The downsizing of LGPS nanocrystals resulted in shortened Li-ion diffusion path along the normal direction (i.e., the primary direction in large LGPS single-crystals) of the LGPS tetrahedra and a reduction in interfacial resistance that facilitated intergranular diffusion in the other two directions. This three-directional isotropic conduction mechanism enhanced Li-ion conductivity to 15.10 mS cm1 for the least particle volume of 10 nm3 at 300 K. Moreover, this conductivity value was almost three times that of larger single-crystal systems with a conductivity value of 5.87 mS cm−1. The activation energies for all three particle volumes were between 0.21-0.24 eV.

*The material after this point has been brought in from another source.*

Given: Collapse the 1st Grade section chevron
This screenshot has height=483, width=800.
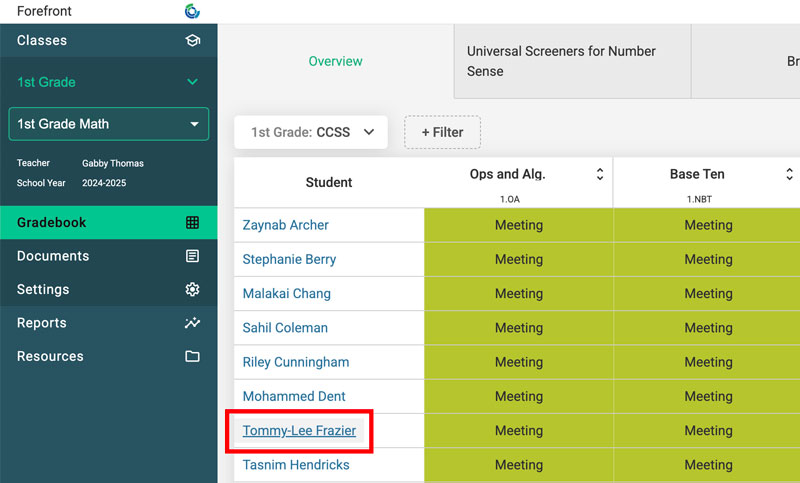Looking at the screenshot, I should (x=193, y=82).
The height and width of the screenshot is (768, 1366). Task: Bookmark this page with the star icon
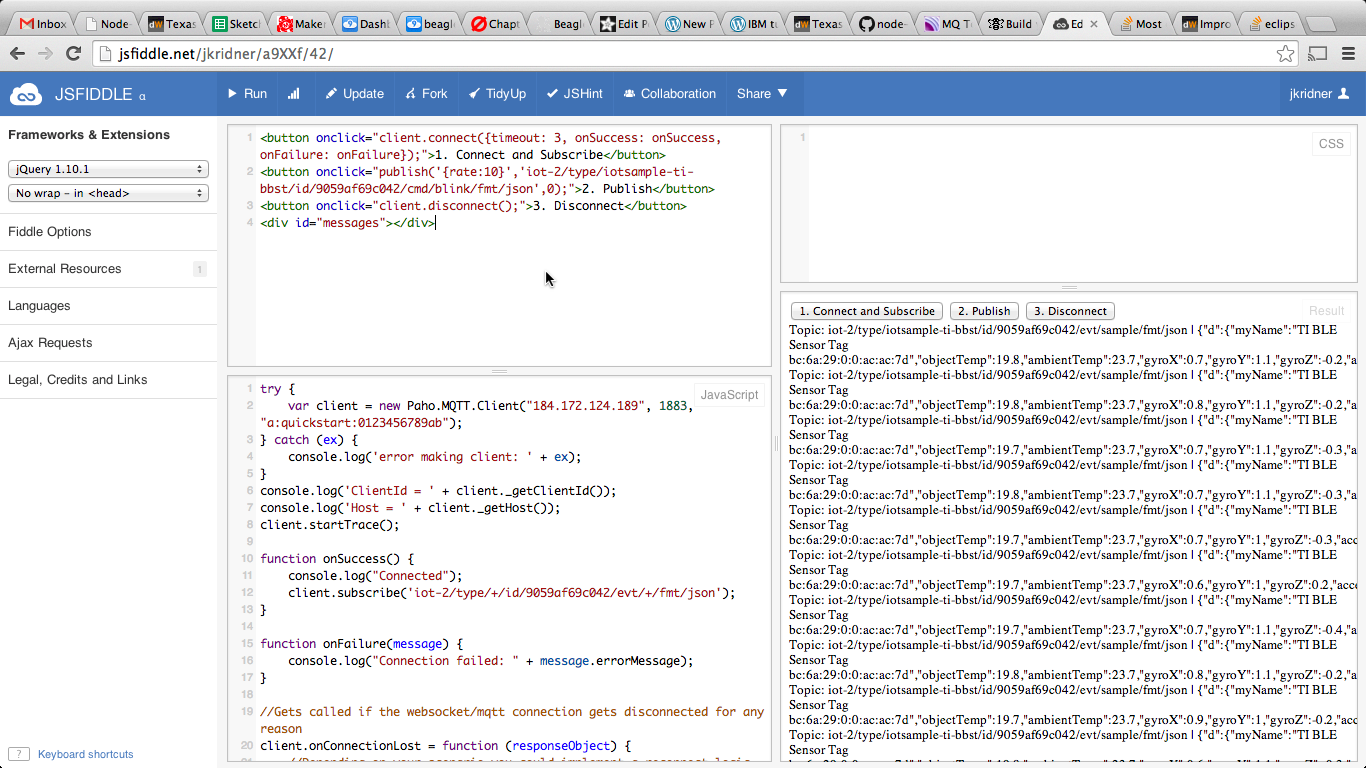click(x=1286, y=54)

Furthermore, the ion conductivity had a direct correlation with the surface area of the LGPS owing to the presence of high concentrations of defects and microstrains at the surface. The localized cation-cation disorder and a reduction in Li-S coordination due to decreased particle volume also facilitated the enhanced Li-ion conductivity.

Conclusions

In summary, the researchers of this study analyzed the effect of downsizing the single-crystal size of LGPS solid-state electrolyte on Li-ion diffusion conductivity for the potential enhancement of solid-state LiBs. The MD simulation model demonstrated the highest conductivity value of 15.10 mS cm1 for the smallest particle volume of 10 nm3 at 300, which was higher than the previously recorded value of 12 mS cm1 and even higher than many liquid electrolyte-based LiBs.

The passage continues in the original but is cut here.